A very very awesome course with exceptional explanations for each machine learning paradigms and use cases. The best thing for the course was the case study approach. I am taking this approach to train my people as well but over all thank you Carlos and Lady.. for the effort. Really hands on python and machine learning experience (Y)

par Wilfrid L

8 janv. 2019

Very good course, I enjoyed the way the instructors structured and presented the material, in both a professional and personable manner, and the use of case studies to help solidify the knowledge. Assignments were very well built; although they used quizzes, it really required some thinking and prep work to get the answers right.

par sunil k

23 juin 2017

This course has excellent content which is very relevant to Machine Learning practice in industry. However the assignments are little easy. I think this is because this is a case study approach and like an introductory course. I would strongly recommend this course for a beginner who want to learn how ML is being used in industry.

par Tinsae G A

24 sept. 2016

It was very nice experience. Prior to the course, I heard about most topics. This course helped me to structure the ML concepts in my mind. I like learning by doing. The assignments in the courses really challenged me and I learned good practical knowledge. I am a beginner to MOOC courses, this course was a good start. Thank you.

par Luigi P

15 mai 2020

It's a great course as first approach to this fantastic world "machine learning". It provided to me a general overview about the potential and the state of art of that technology. This course fired up my curiosity to "deep learn" about mathematical concept behind the scenes and I very hope next courses can cover that knowledge.


2 oct. 2016

One of the best courses that I attended so far in Coursera. If you already attended the Machine learning course from Andrew Ng or you have some idea of what is Machine learning about, this is the perfect next step. Explanations of machine learning 'buzzwords' and real python examples. Instructors are great. Highly recommend it!

par Mohamadreza R

9 sept. 2021

I loved it! This is all I can say in a word about this course. The taught topics were awesome, interesting and useful in practise. If I was supposed to recommend a machine learning online course to one of my friends (especially if he/she didn't have a previous background), this course was the absolute thing I would've suggest.

par Mubbasher K

28 janv. 2018

Excellent course, really appreciate the your hard work in creating easy to follow course, very good slides and presenting information and explanations step by step.... oh and also love the on-screen chemistry between both of you and engaging style with students. It has been an enjoyable course. Please keep up the good work.

par Alex V

12 mai 2017

This was a great introductory level course to machine learning.
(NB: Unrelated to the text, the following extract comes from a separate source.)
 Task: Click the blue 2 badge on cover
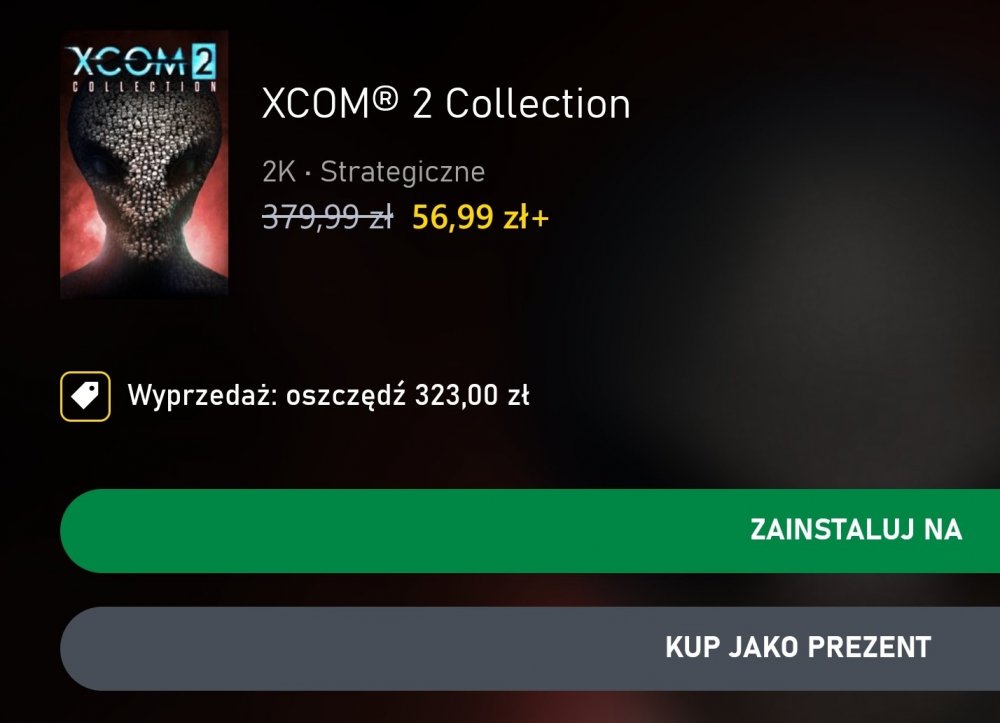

It was very practical and allows for one to really start employing ML techniques quickly without getting too bogged down by theory. It was a pleasure working in Python and with GraphLab for this course. Looking forward to the next courses in the specialization!

par Steven R

6 juin 2016

I learned a lot from this Machine Learning course! It was rather general, but that was what I expected from the first course in the series. In my opinion it was worth the money as the quality was high and it provided an extremely good starting point in this area. I'll definitely be purchasing the next course in the series.

par Renato P

29 mai 2016

Great course. I really enjoyed going trough all the classes with Emily and Carlos. The case study approach is also very compelling. Loved it and really recommend it to anyone curious about ML.
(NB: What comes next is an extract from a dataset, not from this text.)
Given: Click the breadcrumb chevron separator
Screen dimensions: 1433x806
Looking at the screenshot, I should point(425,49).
Some previous experience in Python is required, which I hadn't, so I had a quick Codeacademy python course that really worked well.

par Prem S

1 févr. 2016

Got the best course so far to introduce me to the concepts of Machine Learning. Kudos to the instructors Emily and Carlos for providing a well laid out syllabus with an approach that was grounded on practical concepts and demonstrating hands on with real world examples. Hoping and requesting them to keep up the good work.